Copy these lines word for word, beginning at the line containing "The height and width of the screenshot is (249, 399)." and ending after the line containing "Go to home via house icon".
[Start Provided records]
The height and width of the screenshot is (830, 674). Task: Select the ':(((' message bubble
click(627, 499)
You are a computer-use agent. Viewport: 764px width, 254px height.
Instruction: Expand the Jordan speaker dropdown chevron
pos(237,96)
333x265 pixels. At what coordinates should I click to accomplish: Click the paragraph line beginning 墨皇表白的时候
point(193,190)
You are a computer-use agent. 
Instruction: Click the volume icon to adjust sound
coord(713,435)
[End Provided records]
[Start Provided records]
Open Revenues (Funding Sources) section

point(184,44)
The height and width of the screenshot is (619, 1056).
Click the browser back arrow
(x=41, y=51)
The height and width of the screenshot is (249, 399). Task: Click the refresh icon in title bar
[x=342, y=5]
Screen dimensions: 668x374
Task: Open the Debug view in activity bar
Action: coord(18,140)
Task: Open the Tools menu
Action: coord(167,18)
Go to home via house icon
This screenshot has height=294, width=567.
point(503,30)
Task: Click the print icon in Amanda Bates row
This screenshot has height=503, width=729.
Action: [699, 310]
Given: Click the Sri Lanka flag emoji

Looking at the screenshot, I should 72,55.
[End Provided records]
[Start Provided records]
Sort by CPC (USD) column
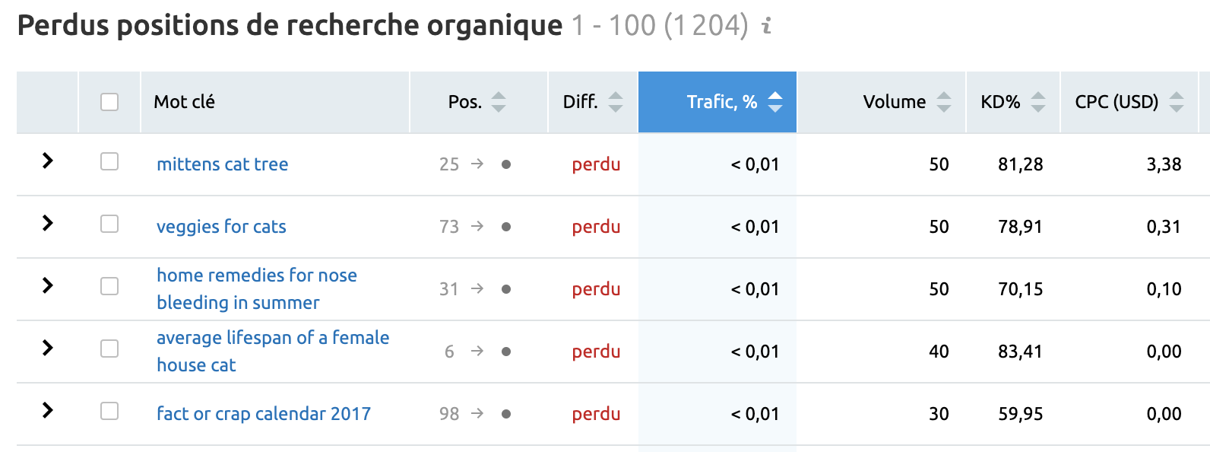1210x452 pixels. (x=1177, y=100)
[End Provided records]
→ **Solution**:
The height and width of the screenshot is (249, 399). Task: Click the refresh icon in title bar
[x=342, y=5]
Screen dimensions: 668x374
Task: Open the Debug view in activity bar
Action: coord(18,140)
Task: Open the Tools menu
Action: coord(167,18)
Go to home via house icon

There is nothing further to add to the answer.